Au commencement était la chute, l’effondrement, l’anéantissement – celui d’un couple, d’une maison et de toute possibilité de musique. Les trois s’entremêlent savamment dans la mise en scène de Samuel Achache, dont je découvre le travail avec son spectacle intitulé Sans Tambour. Le titre, qui reprend et tronque tout à la fois la célèbre expression « sans tambour ni trompette, appelle le secret et l’indicible, convoque la débâcle et la discrète retraite douloureuse d’une armée en déroute.

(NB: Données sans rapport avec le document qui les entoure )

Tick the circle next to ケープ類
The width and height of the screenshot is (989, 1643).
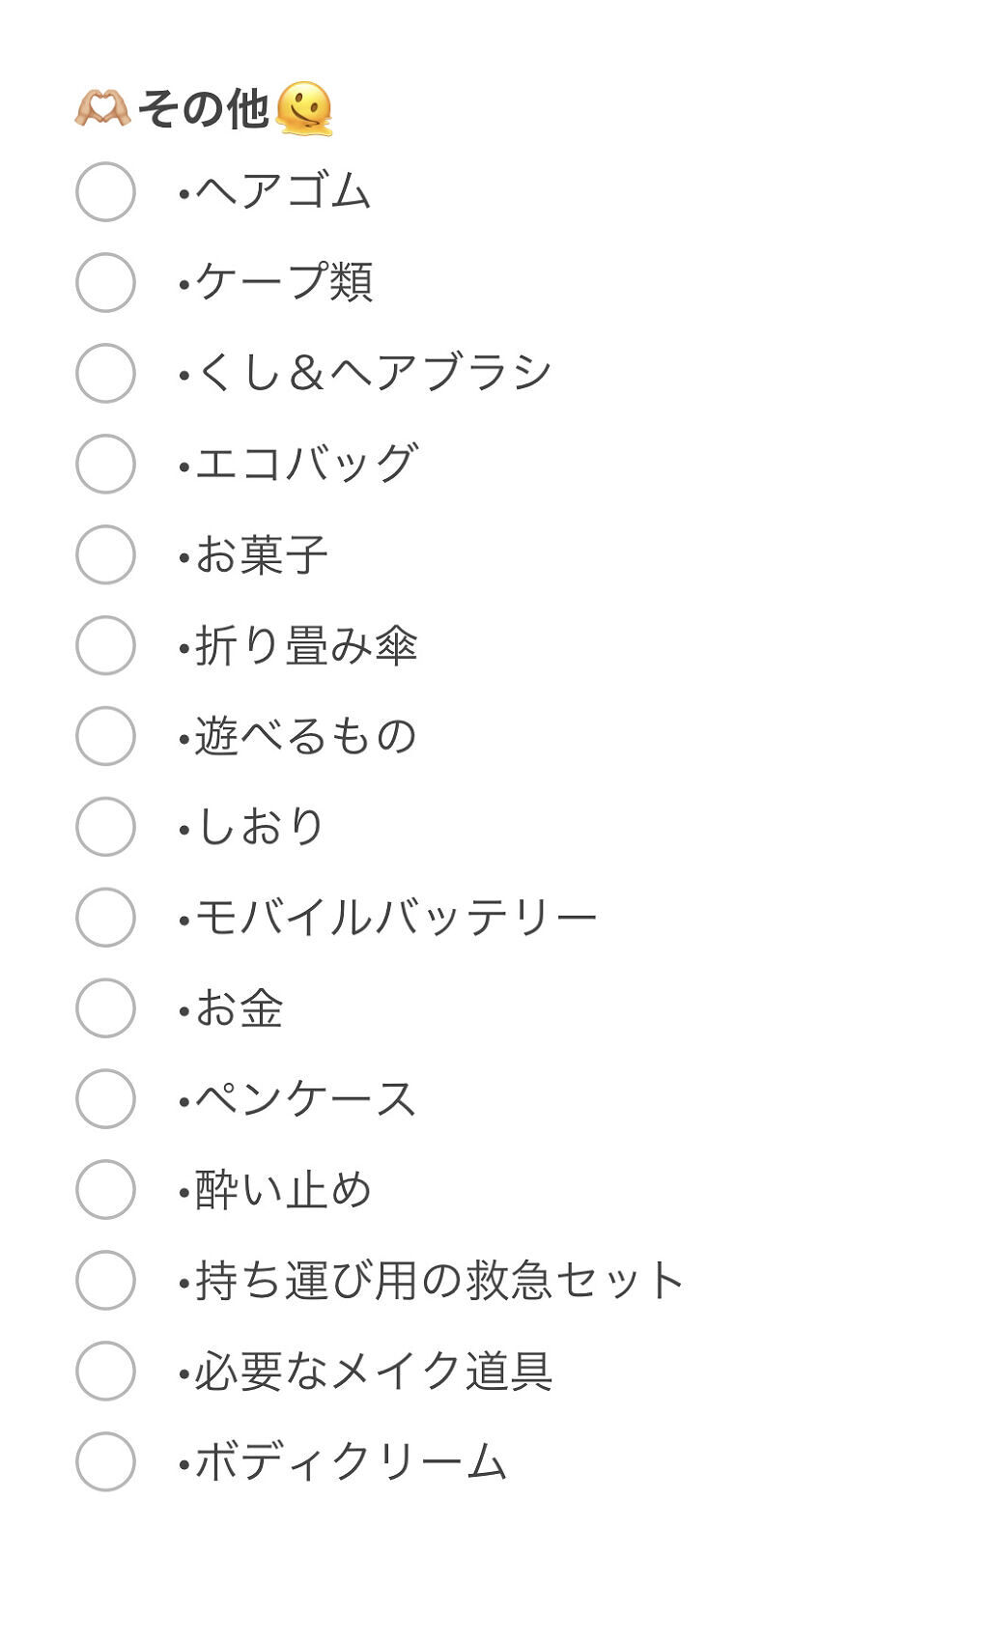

Sans Tambour évoque la fin d’un couple traversé par des idéaux et des réalités aux antipodes. Commence une série de saynètes qui déclinent, de la thérapie à la mythologie (celle du couple formé par Tristan et Iseult), les affres de la séparation, de la ruine intérieure – ici amplifiée par le cadre du cloître fortifié des Carmes.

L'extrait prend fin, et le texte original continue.